Despite how much fun manual data entry can get (joking!), automating processes can be more effective and efficient when dealing with recurring data analyses, especially for catching minor inconsistencies, bulk editing, and adjusting formatting. So, this raises the question, how can institutions automate and standardize the way data is cleaned? One solution is by harnessing the power of OpenRefine, an open-source data cleanup and transformation (a.k.a. “data wrangling”) application. OpenRefine processes data similarly to Excel but has other robust advantages. We will discuss the benefits of using OpenRefine over Excel to meet some data wrangling needs.

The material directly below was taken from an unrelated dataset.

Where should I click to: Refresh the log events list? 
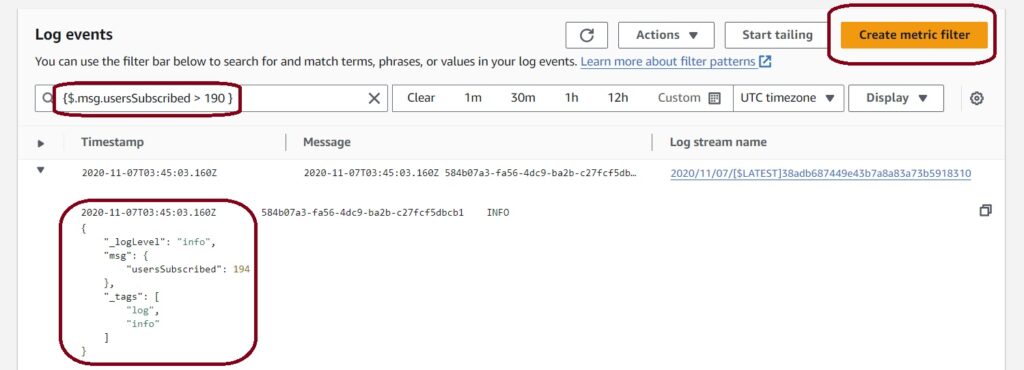tap(586, 35)
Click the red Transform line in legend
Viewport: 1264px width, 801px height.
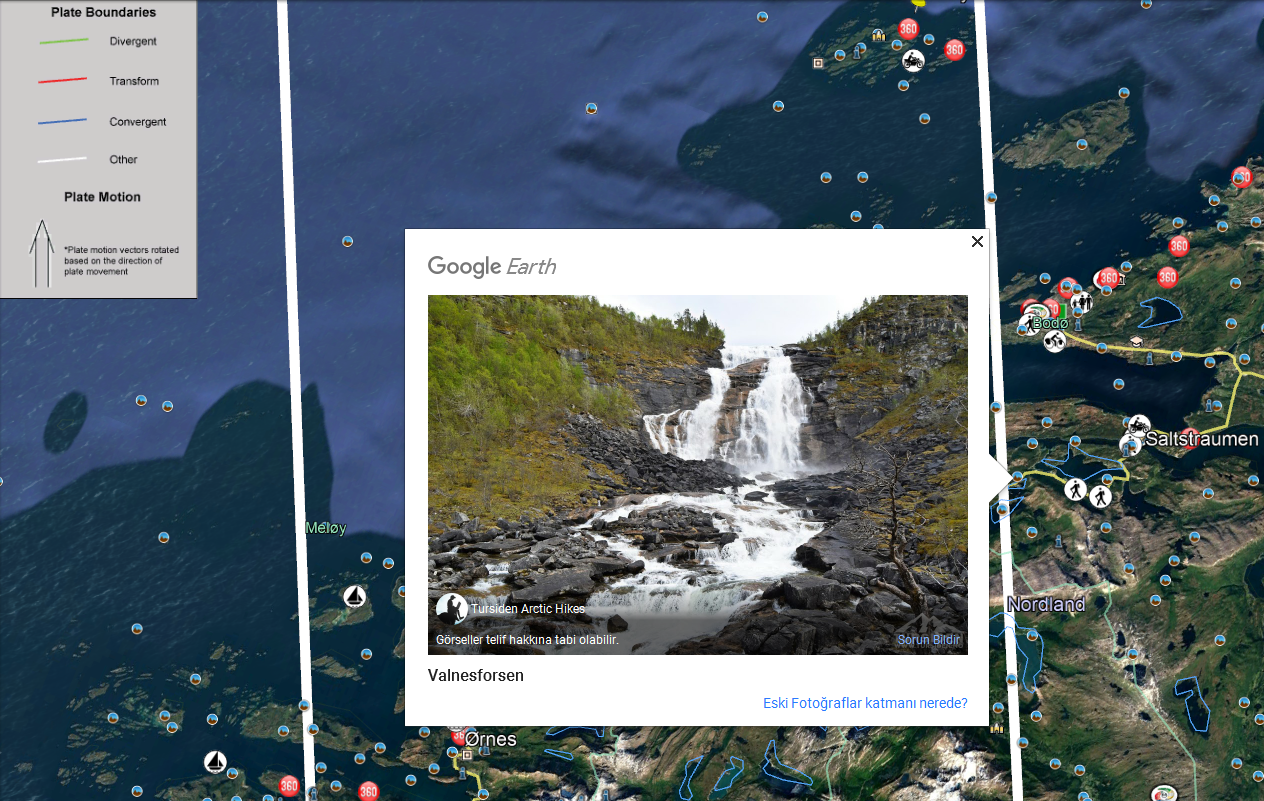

UNCW cataloging librarians exported circulation data for use in a data-driven collection development project to better understand how its collections are being used to best meet specific institutional budget and audience needs. Using this (messy!) data as an example, UNCW’s Research Data Librarian leverages the OpenRefine tool and suggests how OpenRefine can be used in your own projects.
Learning Objectives:
Navigate some features within OpenRefine to complete basic cleaning tasks
Identify opportunities to automate their workflow when cleaning data, especially for library e-resources and collection data
Recognize when to use Excel versus OpenRefine for data cleaning and analysis, and how to move between the tools
Standardize data cleaning processes for recurring tasks